‘Dark photons’: another cosmic fudge factor

First it was dark matter,1 then came dark energy,2 followed by dark fluid,3 dark flow,4 and dark radiation5; and now a new entity is suggested for the dark sector of particle physics—dark photons. The dark sector is full of hypothetical entities designed to save the big bang story but it is really just a lot of cosmic storytelling.6

Previously I have argued that dark matter is a sort of ‘god of the gaps’, the ‘unknown god’,7  in astrophysics. It is an unknown invoked to explain the inexplicable,8 which, if you follow the chain of logic, is required to maintain a belief in the big bang paradigm. Its existence is only inferred from the application of known physics to certain observations in the universe.Without assuming the existence of some exotic unknown dark matter comprising about 25% of the matter/energy content of the universe10 the standard big bang model would have to be discarded as a total failure.

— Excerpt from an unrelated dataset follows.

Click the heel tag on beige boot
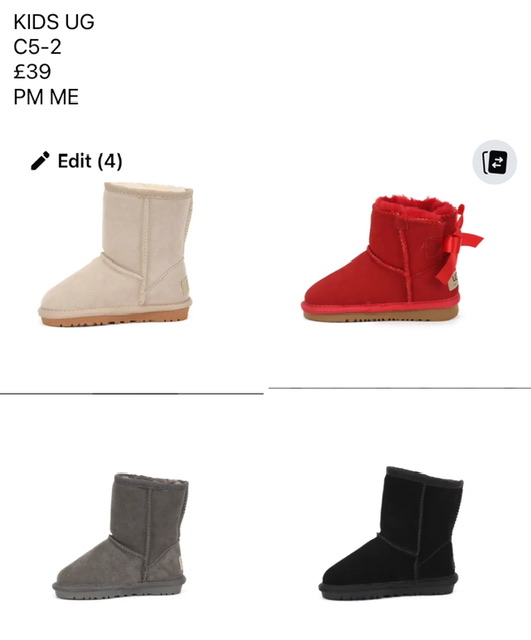 pyautogui.click(x=185, y=287)
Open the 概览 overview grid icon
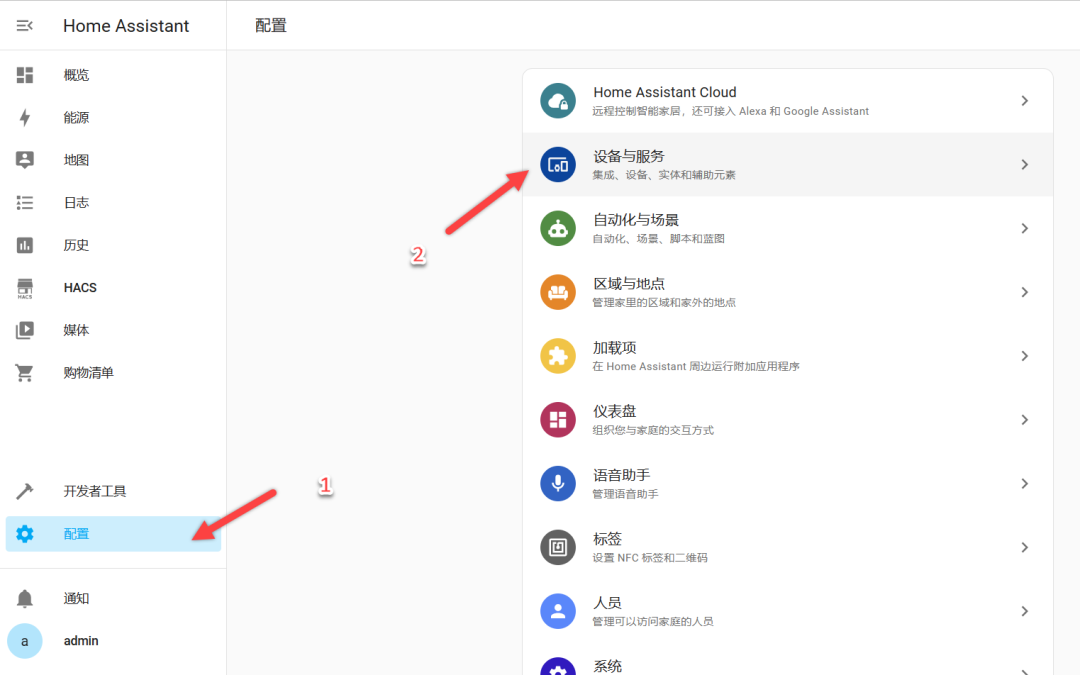 coord(24,74)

Dark matter has never been observed in space or in any laboratory experiment.

Colliding galaxies

Now a new observation of four colliding galaxies in the Abell 3827 cluster apparently may shed new light on the conundrum.11 See the four galaxies in the centre of the figure here.

Abell 3827

Figure: Approximately real-colour image from the Hubble Space Telescope, of galaxy cluster Abell 3827. The galaxy cluster is made of hundreds of yellowish galaxies. At its core, four giant galaxies are smashing into each other. As the topmost of the four galaxies fell in, it is proposed that it left its dark matter trailing behind, separated from the normal matter. You can’t see the dark matter in this picture because it is ‘dark’; meaning invisible. But its position is allegedly revealed by the gravitational lensing of an unrelated spiral galaxy behind the cluster, whose distorted image is seen as a blue arc, around the group of four central galaxies. Credit: Dr. Richard Massey (Durham University) image. Ref. 12.